このプロジェクトを創作しているときにモーリスは、トレーラーの上になら、シャワーと洗濯機の両方を設置できると気づいた。さらに、洗濯中の着替えとして予備の衣類も用意することに決めた。モーリスは、単なるシャワーと衣類の洗濯だけで、その他の大抵のことよりもずっと大きなトランスフォメーションを起こせると信じている。路上で暮らす人々の中には諦めきっている人もたくさんいる。シェルターを探すことすらやめてしまった人もいる、とモーリスは言う。

「ディグニティ・オン・ホィールズ」
シャワーと洗濯機を搭載したトレーラー
サンマテオ郡とサンタクララ郡のホームレスの方々にお届けします。

モーリスは自分のプロジェクトを「ディグニティ・オン・ホィールズ」(DOW)と名付けた。ホームレス状態にある人たちがディグニティを、すなわち人間としての誇りを取り戻したと感じられるプロジェクトだと信じているからだ。DOWのトレーラーがレッドウッドシティ*に姿を現してからわずか4か月後には、同市が属するサンマテオ郡の郡政執行官が「トレーラーが来るようになったことで、ホームレスの人たちの行動が大きく変わってきた」と述べた。モーリスは、ホームレスの人たちがシャワーを浴びて清潔な服に着替えた後に「これなら就職の面接に行けるな」と言うのを聞いたことがあるそうだ。トレーラーには、衛生キット、生理用ナプキンがあり、また、ホームレスの人たちに、郡が提供するその他のサービスを紹介できるケースマネジャーもいる。

*訳注) カリフォルニア州中部サンマテオ郡の都市であり、同郡の郡庁所在地。

DOWは、過去にホームレス状態に陥ったことのある人々をトレーラーのスタッフに採用している。スタッフたちは自身もホームレスだった経験があるため人に思いやりと共感をもって接するので、今現在ホームレス状態にある人たちが、親身に話を聞いてもらった、分かってもらったと感じられるのだ。モーリスは、ホームレスの人々が人を信用しないことはよくあると言う。DOWではホームレスだったことのある人がスタッフとしてサービスを提供するので、ホームレスの人々は安心するし、見下されたと思わずにサービスを受け入れることができる。そうすると、「DOWなら信頼できる」と口コミで伝えてくれる。

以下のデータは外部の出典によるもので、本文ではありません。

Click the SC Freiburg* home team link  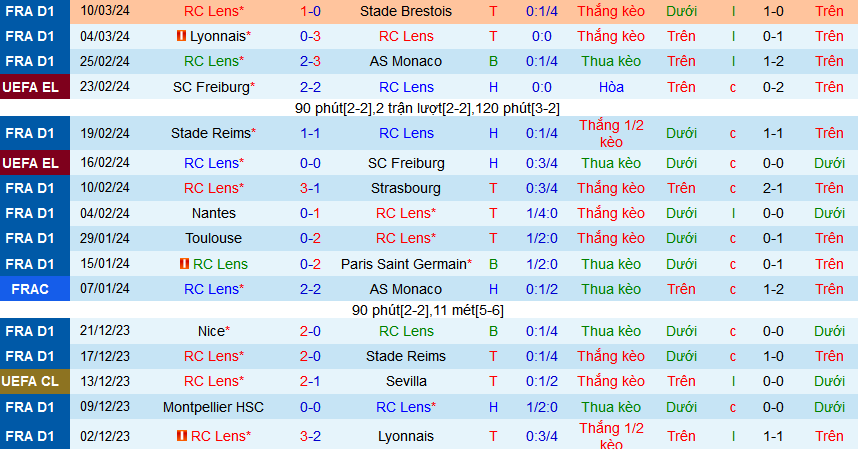[x=214, y=87]
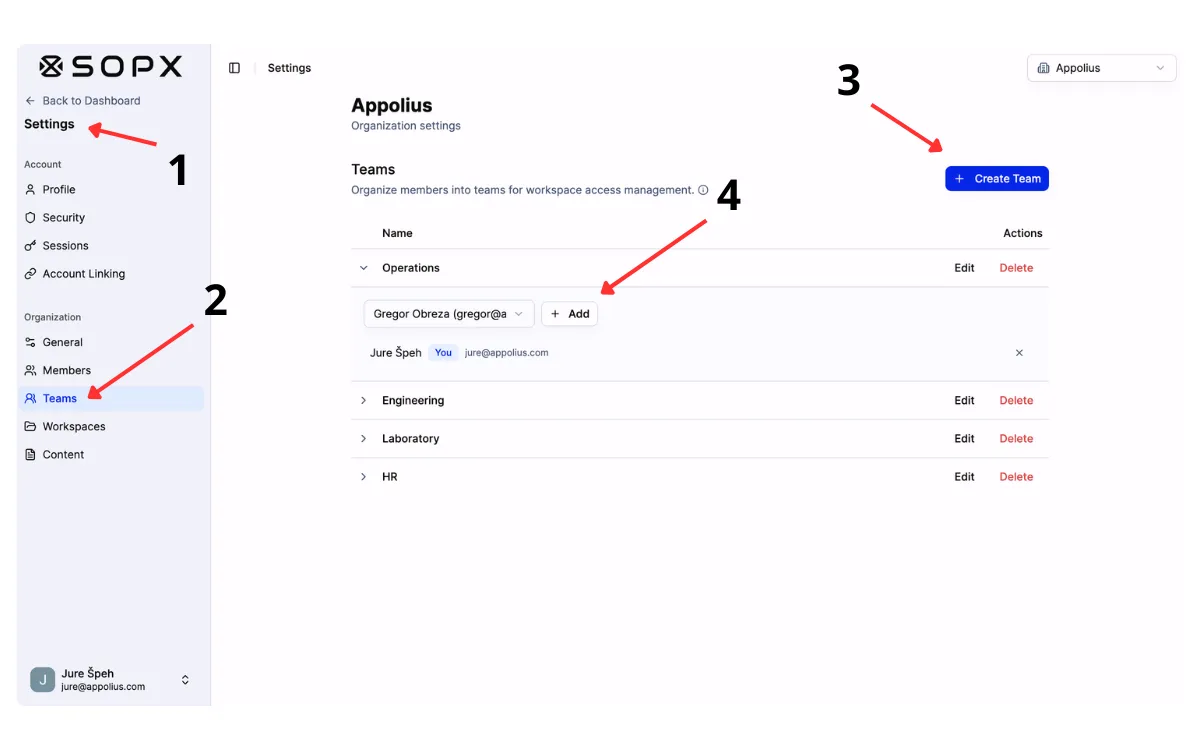
Task: Select Teams in the Organization menu
Action: pos(30,398)
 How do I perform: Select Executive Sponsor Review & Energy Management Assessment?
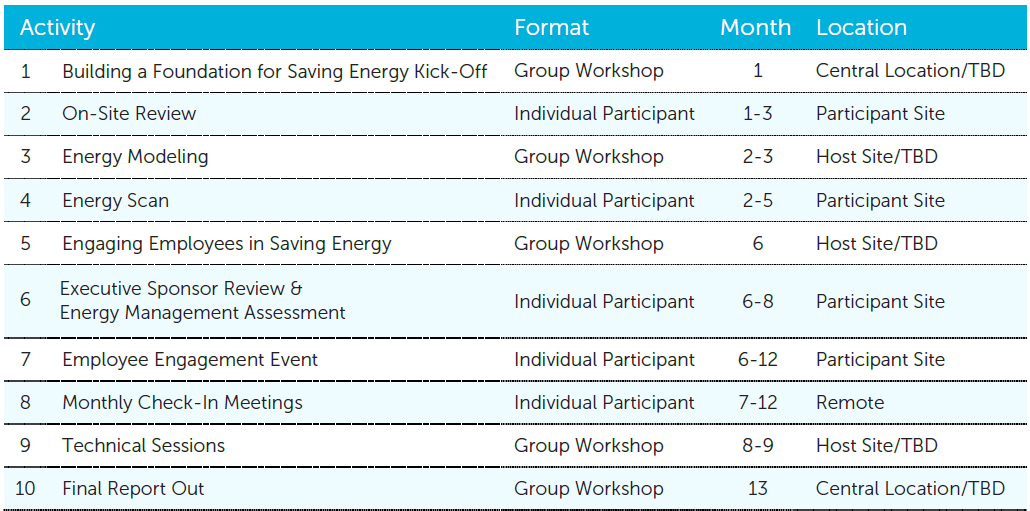[x=203, y=301]
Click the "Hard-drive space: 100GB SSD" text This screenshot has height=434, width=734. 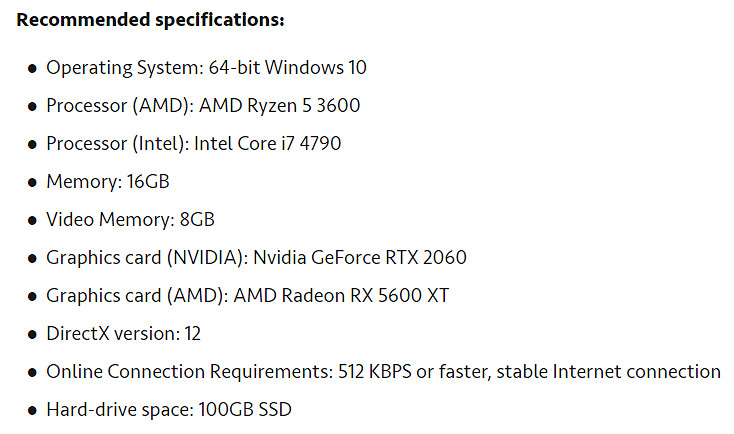[x=168, y=410]
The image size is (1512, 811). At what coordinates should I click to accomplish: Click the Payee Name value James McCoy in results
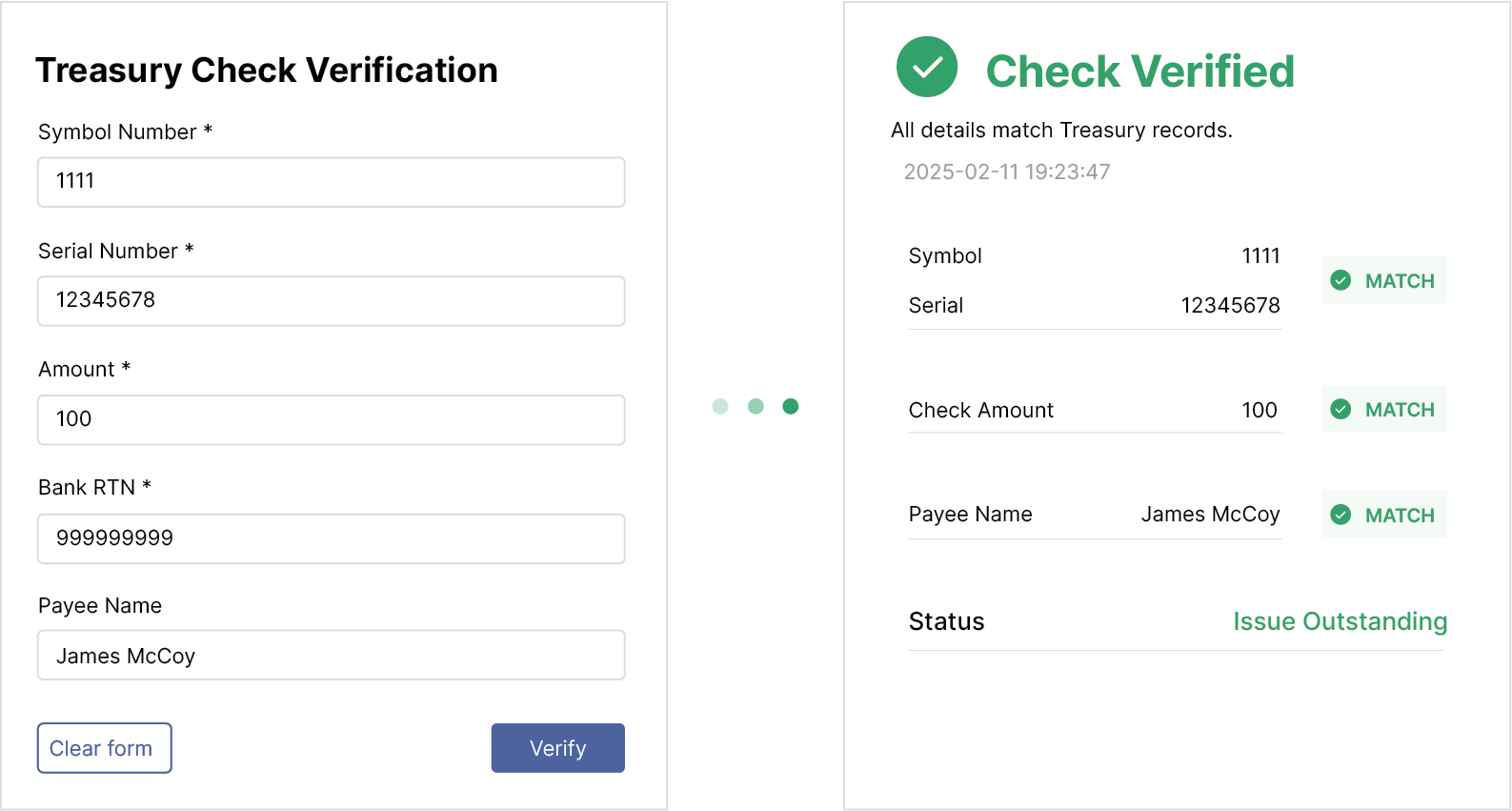click(x=1210, y=515)
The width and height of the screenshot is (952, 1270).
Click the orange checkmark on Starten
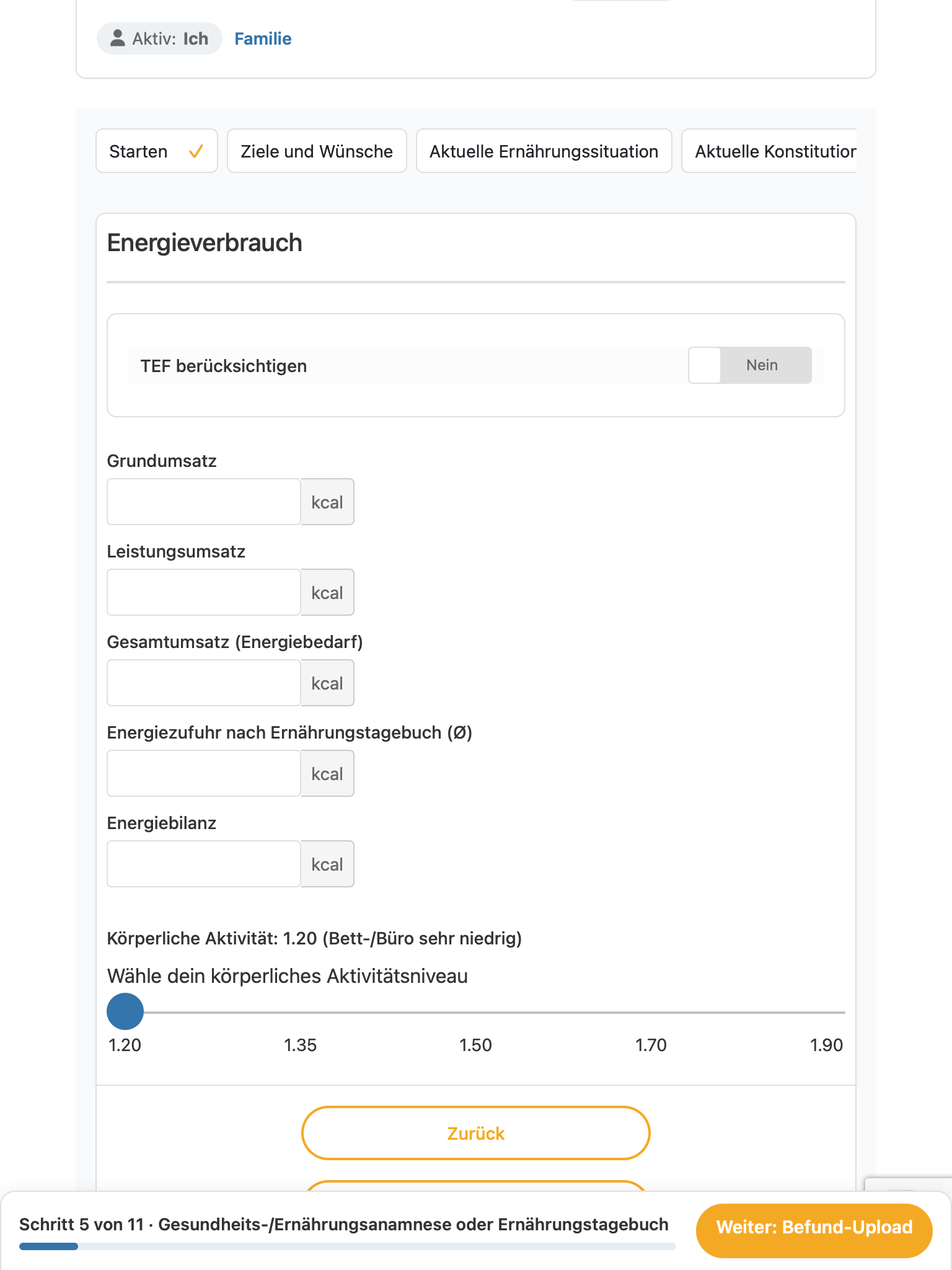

以前はモーリスやDOWに対して異を唱える人が2人いた。

そのひとりはホームレスのシェルターの提供者で、モーリスにこう言った。「パロアルト市*のオポチュニティセンター**にはホームレスの方々のためのシャワーと洗濯機がある。自立に向けた支援サービスも提供できるので、ホームレスの方々には私たちのところに来てもらいたいのだ」。ところがホームレスの多くは、わざわざオポチュニティセンターまで行かない。そこの受け入れ状況がとても無力感を感じさせるものだからだ。1年半後にはこの反対者も、週末にオポチュニティセンターに来て人々にケアサービスを提供してくれないかとDOWに依頼してきた。

訳注) * カリフォルニア州サンタクララ郡にある市
    ** 貧しい人やホームレスの人を支援する福祉施設

もうひとりの反対者はサンマテオ郡の郡政執行官だった。彼はモーリスにこう言った。「あなたがやっていることは、ホームレスのいるところまでサービスを配達することで彼らがホームレスのままでいられるようにしている。彼らは何も自分でしなくなる」。この郡政執行官も1年後には、心から気にかけている恵まれない人々にケアサービスを提供するために、DOWにサンマテオ郡のハーフムーンベイ市まで来て欲しいと頼むようになった。

このプロジェクトがまだ形成段階だった頃、モーリスは地域社会に入っていって自分が何を成し遂げたいと思っているかを話して回った。モーリス自身も、イーストパロアルト市でホームレスのためのシェルターを運営する地元NPOの理事会メンバーだった。このNPOとの関係と、ホームレスの人々のために仕事をしたことがあったおかげで、モーリスは自身が通っている教会での最初の会合に招かれたのだ。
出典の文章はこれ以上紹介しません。